These, of course, had nothing to do with anything...
Renata



" Gramm-Leach-Bliley Act of 1999 ...
...By preventing mergers between the various branches of Wall Street,
...[this] act reversed basic Depression-era legislation passed to
prevent the sort of collapse we are now experiencing.

Commodity Futures Modernization Act of 2000.
...legitimized the "swap agreements" and other "hybrid instruments"
that are at the core of the crisis.


The core of the crisis was Freddie Mac and Fannie Mae for setting the loan
standards so low that those swap agreements and hybrid instruments
contained loans to people with no chance of paying them back. This was
done at the direction of Congress who demanded an end to "redlining" and
the availability of "affordable mortgages" to more people. At its height,
it was possible for people to walk in and get a loan with no down payment
and not even have proof of employment.


"Legal Certainty for Bank Products Act of 2000," Title IV of the
law--a law that Gramm snuck in without hearings hours before the
Christmas recess--provided Wall Street with an unbridled license to
steal. It made certain that financiers could legally get away with a
whole new array of financial rip-off schemes.

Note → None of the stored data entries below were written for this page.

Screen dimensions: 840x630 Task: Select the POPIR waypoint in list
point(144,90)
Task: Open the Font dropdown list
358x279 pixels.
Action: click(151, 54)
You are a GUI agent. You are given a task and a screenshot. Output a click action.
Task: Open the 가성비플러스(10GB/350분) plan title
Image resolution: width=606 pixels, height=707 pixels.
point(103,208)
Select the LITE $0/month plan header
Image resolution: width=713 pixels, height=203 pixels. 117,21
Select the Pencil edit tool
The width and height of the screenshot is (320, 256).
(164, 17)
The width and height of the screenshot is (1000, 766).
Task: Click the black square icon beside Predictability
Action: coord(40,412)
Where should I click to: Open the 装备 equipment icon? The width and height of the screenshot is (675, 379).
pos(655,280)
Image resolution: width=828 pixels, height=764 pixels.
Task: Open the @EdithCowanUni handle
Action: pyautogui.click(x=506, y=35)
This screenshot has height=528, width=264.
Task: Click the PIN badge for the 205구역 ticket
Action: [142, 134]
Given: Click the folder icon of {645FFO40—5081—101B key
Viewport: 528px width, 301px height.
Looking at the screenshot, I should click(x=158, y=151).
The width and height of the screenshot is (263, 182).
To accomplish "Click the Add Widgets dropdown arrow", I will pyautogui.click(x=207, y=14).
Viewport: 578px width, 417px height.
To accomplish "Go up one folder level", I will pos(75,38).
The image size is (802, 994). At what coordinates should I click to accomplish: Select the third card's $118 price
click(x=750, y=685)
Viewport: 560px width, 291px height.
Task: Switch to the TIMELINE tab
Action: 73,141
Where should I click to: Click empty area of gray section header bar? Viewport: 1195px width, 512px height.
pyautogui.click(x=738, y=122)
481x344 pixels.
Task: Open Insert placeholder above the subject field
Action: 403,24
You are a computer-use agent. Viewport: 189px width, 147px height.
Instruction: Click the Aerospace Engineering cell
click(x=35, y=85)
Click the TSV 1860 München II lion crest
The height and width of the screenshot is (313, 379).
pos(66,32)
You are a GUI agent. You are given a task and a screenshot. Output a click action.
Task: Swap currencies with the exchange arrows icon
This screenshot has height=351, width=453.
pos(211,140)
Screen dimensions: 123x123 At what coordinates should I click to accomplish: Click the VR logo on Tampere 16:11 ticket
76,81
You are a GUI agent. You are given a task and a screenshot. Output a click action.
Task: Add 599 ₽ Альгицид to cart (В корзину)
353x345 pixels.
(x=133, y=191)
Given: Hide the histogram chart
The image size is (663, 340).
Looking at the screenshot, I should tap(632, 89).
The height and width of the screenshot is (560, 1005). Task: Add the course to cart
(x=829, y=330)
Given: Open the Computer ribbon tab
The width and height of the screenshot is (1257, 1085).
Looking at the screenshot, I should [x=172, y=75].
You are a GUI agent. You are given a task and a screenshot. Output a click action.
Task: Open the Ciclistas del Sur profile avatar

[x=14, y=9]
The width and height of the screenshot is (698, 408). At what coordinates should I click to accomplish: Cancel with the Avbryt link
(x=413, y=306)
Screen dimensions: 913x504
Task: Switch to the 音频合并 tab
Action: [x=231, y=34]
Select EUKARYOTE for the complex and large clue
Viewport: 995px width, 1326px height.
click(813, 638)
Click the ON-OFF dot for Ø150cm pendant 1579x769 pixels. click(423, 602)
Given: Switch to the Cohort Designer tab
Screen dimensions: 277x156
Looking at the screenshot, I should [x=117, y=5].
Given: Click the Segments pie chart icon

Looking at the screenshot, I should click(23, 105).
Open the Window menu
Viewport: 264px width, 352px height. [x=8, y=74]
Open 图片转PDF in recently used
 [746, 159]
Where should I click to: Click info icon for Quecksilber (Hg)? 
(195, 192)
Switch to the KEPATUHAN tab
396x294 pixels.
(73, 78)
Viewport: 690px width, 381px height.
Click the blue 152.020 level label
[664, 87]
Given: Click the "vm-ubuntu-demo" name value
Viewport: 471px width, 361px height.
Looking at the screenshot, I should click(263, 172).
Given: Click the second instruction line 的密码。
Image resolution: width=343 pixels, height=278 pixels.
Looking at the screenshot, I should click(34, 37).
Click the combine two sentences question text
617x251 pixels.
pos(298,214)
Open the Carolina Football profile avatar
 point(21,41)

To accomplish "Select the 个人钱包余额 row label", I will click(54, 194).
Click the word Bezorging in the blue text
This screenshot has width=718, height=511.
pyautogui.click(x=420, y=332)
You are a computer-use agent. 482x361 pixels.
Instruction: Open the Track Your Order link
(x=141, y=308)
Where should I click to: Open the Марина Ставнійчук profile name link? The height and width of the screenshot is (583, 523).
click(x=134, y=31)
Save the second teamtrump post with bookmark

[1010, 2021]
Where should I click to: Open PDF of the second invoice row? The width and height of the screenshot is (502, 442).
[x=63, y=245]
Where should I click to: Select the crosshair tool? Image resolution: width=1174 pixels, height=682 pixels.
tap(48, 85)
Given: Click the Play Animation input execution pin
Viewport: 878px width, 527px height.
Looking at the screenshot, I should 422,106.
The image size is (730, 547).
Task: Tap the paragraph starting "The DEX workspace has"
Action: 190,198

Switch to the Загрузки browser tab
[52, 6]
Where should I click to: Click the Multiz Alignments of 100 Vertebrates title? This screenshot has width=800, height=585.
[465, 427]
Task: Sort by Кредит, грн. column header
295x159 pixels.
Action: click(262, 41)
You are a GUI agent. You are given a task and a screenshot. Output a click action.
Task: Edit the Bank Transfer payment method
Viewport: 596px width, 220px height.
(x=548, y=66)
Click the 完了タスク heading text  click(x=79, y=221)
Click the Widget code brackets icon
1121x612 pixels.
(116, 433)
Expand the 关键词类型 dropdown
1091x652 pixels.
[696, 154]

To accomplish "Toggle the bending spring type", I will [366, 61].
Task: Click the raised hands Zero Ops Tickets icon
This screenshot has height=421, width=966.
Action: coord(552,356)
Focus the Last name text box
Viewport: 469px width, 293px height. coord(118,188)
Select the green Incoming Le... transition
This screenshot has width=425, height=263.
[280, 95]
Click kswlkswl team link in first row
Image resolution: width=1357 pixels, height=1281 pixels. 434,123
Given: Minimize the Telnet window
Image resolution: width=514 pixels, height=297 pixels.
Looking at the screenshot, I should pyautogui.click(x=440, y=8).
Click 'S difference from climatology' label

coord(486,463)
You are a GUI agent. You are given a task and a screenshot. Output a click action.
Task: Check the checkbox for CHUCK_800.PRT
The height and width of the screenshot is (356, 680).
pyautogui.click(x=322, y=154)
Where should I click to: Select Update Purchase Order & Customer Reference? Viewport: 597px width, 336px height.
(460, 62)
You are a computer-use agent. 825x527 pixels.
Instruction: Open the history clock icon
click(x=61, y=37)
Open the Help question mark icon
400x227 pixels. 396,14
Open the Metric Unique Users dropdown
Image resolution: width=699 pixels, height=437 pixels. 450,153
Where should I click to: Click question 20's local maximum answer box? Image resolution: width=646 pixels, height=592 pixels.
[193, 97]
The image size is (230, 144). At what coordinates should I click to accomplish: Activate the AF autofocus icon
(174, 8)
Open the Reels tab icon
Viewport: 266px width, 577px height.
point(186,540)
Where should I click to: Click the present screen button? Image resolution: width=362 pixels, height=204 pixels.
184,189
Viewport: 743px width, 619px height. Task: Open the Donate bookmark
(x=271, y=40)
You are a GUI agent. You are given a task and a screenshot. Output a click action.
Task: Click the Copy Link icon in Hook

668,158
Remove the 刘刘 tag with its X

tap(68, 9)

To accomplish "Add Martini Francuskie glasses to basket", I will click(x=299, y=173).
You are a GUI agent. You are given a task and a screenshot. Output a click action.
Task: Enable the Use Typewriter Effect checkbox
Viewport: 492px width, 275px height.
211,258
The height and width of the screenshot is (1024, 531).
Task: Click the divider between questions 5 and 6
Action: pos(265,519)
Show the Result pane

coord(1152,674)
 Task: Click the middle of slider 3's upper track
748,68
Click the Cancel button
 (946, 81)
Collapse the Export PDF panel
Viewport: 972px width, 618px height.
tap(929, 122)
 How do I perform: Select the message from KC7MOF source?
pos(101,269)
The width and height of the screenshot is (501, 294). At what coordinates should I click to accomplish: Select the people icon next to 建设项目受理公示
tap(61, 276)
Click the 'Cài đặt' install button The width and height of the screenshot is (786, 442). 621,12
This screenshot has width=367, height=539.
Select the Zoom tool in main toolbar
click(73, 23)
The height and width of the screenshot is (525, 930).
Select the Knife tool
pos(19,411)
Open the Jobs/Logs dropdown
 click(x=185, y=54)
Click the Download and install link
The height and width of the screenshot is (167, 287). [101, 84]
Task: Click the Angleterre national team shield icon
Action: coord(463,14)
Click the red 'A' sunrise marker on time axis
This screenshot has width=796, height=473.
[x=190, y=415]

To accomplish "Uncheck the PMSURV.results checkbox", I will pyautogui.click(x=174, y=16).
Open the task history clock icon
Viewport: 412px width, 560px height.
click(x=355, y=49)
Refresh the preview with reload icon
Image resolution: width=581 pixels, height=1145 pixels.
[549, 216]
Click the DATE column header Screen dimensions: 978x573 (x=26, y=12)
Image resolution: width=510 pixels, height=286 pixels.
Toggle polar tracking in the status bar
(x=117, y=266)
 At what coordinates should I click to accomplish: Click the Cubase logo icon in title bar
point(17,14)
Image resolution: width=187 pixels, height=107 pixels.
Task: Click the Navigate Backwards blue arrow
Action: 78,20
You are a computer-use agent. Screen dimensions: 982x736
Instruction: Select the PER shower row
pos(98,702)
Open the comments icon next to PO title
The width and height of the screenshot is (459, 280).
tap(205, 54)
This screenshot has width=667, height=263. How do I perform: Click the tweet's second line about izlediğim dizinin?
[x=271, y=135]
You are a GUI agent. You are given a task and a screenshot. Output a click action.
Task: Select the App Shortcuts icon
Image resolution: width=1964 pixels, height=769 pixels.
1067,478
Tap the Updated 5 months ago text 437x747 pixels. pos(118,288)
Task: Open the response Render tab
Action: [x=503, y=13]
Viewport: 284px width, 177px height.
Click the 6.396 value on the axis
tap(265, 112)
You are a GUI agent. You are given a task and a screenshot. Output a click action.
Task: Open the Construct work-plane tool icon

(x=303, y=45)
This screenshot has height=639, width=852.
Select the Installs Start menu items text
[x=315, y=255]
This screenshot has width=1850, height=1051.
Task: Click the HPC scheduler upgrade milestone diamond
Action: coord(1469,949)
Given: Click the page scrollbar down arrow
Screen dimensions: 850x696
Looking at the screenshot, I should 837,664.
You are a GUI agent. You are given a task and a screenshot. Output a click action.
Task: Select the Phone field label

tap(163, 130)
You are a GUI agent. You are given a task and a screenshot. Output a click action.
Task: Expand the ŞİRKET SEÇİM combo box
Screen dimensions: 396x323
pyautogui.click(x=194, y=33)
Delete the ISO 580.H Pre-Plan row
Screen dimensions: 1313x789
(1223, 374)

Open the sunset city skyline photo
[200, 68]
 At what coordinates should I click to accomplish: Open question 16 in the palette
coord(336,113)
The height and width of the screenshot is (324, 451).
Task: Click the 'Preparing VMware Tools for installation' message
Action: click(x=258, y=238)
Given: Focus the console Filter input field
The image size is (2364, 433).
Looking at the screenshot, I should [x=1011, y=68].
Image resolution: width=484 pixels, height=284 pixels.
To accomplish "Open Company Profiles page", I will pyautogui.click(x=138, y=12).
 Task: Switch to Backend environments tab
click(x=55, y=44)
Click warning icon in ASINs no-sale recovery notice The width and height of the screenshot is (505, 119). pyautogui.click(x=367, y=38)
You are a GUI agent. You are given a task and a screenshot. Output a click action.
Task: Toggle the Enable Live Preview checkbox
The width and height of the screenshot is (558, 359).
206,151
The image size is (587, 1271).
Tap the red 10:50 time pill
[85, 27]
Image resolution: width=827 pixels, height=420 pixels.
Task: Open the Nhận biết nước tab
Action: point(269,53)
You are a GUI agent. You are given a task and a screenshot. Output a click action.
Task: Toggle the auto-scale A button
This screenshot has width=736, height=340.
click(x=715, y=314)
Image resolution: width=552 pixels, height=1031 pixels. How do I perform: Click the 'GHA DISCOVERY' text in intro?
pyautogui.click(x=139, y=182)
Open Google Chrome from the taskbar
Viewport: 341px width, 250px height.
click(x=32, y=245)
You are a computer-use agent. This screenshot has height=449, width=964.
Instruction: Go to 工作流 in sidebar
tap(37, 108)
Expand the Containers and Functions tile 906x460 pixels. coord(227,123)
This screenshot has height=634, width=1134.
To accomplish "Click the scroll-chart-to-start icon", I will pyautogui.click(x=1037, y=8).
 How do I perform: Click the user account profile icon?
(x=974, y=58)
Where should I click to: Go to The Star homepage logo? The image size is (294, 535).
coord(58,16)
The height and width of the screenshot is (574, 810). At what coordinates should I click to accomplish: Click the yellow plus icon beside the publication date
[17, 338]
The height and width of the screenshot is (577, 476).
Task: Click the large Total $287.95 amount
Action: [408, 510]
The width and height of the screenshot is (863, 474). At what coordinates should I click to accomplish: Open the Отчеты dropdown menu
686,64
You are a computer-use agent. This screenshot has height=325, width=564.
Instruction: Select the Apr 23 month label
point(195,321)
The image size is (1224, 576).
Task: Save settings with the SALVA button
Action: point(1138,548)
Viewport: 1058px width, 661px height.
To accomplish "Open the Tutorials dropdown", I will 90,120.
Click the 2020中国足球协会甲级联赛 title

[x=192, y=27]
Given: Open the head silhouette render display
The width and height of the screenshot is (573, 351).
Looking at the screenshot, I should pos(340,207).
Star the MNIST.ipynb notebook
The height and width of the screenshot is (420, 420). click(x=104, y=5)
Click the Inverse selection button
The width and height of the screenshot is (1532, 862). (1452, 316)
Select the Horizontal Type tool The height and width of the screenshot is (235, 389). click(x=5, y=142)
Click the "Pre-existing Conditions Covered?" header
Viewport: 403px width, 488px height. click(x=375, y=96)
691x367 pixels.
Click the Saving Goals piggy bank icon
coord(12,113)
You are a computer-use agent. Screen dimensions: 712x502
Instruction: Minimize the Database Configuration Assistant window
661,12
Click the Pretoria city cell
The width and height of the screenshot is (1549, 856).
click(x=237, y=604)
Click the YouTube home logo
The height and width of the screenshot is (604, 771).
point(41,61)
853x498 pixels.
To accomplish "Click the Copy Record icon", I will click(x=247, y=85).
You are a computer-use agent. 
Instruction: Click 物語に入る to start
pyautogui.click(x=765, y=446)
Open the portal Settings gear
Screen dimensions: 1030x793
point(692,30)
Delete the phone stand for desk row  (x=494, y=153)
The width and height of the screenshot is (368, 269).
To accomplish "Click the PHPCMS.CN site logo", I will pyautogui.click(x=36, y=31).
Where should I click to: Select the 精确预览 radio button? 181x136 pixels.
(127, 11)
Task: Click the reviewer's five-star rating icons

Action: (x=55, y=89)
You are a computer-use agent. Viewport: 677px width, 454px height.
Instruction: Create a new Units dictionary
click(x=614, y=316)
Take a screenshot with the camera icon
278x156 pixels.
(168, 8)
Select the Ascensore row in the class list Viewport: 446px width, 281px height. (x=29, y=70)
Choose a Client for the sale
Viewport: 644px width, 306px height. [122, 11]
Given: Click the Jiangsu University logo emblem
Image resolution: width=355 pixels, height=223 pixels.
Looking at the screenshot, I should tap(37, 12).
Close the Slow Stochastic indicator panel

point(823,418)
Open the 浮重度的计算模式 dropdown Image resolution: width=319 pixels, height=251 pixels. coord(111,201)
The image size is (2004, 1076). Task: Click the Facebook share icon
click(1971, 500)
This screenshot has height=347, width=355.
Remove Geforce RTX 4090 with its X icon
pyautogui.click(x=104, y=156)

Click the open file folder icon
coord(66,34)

One of those provisions, summarized by the heading of Title III,
ensured the "Legal Certainty for Swap Agreements," which successfully
divorced the granters of subprime mortgage loans from any obligation
to ever collect on them. That provision of Gramm's law is at the very
heart of the problem.
But the law went even further, prohibiting regulation of any of the
new financial instruments permitted after the financial industry
mergers: "No provision of the Commodity Exchange Act shall apply to,
and the Commodity Futures Trading Commission shall not exercise
regulatory authority with respect to, an identified banking product
which had not been commonly offered, entered into, or provided in the
United States by any bank on or before December 5, 2000. ..."
from an article by Robert Scheer


On Wed, 24 Sep 2008 21:58:32 -0700, Mark & Juanita
wrote:

Lew Hodgett wrote:

The subject takes me back to 1960, a few weeks before graduation.

Was in an industrial engineering class, the instructor had spent a
lifetime in the real world, and up to then, not much in the class
room.

The subject of the Edsel, the 1958 FoMoCo screw up, the largest
business screw up since the Curtis-Wright mess of 1940, was brought up
for discussion.

Still remember the instructors advice:

Class, if you are going to screw up, make it as big as possible.

They fire you for making small mistakes.

They won't fire you if the mistake is big enough because that will
make the guy who hired you look like an idiot.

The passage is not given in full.